Above all, though, it’s the people I recognize most from her descriptions. The Vermonters–they haven’t changed a bit in the past century, and probably never will.  It’s all the same: the liberal politics and tough-as-nails self-sufficiency, the immediate and lasting suspicion of anyone not born in the state, the willingness to impart copious free advice at all hours of the day and night, the fierce devotion to place, tradition, community. She writes, “Vermont is a relatively poor state in comparison with the rest of America, but they do not shy away from their poverty, and they do not love wealth. Their autonomy and sense of balance grants them independence even in the most uncertain times, and gives them their sense of pride and fearlessness.” Indeed.


Mud Season, Vermont’s fifth season, at its best–the road that runs along side our farm last April.

On the other hand, though, there are many things I do not know at all in the world Alice Herdan-Zuckmayer describes.

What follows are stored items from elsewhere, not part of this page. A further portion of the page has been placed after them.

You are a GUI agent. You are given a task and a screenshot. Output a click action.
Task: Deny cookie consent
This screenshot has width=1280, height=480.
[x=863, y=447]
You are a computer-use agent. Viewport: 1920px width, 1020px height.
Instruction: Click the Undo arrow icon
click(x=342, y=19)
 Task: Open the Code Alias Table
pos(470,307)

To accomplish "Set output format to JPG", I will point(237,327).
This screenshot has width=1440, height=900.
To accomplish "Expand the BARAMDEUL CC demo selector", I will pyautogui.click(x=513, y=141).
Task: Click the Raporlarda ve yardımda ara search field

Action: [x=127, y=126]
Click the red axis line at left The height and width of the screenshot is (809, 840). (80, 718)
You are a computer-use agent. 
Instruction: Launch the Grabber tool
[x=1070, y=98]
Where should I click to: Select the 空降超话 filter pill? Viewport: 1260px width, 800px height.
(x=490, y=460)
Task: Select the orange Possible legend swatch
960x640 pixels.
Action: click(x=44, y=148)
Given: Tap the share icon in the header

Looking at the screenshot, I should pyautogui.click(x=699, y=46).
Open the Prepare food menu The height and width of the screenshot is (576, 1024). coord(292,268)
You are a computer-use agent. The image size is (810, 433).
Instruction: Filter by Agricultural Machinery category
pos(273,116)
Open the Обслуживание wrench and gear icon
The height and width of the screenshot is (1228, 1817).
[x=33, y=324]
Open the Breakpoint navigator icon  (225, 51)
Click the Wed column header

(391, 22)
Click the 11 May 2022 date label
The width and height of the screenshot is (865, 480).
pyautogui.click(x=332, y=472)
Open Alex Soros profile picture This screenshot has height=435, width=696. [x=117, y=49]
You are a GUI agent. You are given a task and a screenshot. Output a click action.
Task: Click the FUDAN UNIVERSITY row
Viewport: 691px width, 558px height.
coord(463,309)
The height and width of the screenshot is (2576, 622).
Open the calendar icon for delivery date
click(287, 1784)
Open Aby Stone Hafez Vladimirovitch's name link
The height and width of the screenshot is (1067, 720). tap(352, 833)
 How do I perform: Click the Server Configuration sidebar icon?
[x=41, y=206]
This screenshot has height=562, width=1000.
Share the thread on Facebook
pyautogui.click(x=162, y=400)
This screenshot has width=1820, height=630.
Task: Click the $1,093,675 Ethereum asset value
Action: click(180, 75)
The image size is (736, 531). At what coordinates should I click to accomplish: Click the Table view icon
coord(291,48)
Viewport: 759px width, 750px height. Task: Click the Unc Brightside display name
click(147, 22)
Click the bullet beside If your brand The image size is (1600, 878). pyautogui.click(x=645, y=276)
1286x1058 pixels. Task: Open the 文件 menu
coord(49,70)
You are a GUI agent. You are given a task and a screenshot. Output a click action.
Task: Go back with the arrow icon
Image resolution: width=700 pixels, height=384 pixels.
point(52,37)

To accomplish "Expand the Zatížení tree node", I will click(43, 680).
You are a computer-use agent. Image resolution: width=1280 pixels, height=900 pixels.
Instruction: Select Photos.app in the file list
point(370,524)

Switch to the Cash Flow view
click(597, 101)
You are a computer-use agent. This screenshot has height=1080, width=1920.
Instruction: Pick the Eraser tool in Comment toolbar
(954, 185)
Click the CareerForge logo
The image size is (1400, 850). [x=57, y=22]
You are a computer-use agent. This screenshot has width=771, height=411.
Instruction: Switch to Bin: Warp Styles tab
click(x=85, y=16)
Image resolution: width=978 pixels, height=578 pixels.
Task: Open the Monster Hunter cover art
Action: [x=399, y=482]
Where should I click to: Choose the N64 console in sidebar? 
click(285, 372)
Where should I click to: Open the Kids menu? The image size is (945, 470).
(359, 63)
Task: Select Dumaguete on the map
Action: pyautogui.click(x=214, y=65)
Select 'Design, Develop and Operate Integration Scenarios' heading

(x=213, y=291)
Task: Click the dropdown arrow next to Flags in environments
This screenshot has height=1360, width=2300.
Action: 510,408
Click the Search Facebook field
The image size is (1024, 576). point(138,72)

What it feels like to leave one’s family behind forever, or to live in a land of peace and plenty while one’s homeland is being torn apart by the bombs of the very country in which you have found shelter–I can’t say that I can relate to all that. And yet it was the experience of so many thousands of European intellectuals and artists from Alice’s generation, men and women who left Europe to start new lives in Los Angeles or New York, or on a farm in the backwoods of Barnard, Vermont.

With all that in mind, what has lingered with me the most after reading is the strength of Alice Herdan-Zuckmayer herself. Reading between the lines, it’s clear that she was the driving force in the family, and a vital support system for her husband who would rather have been back in Europe writing books and directing plays. It was because of her great will that her family was able to pull together in a new land, and because of her energy, curiosity, and good humor that they were able to thrive. That’s true heroism, there.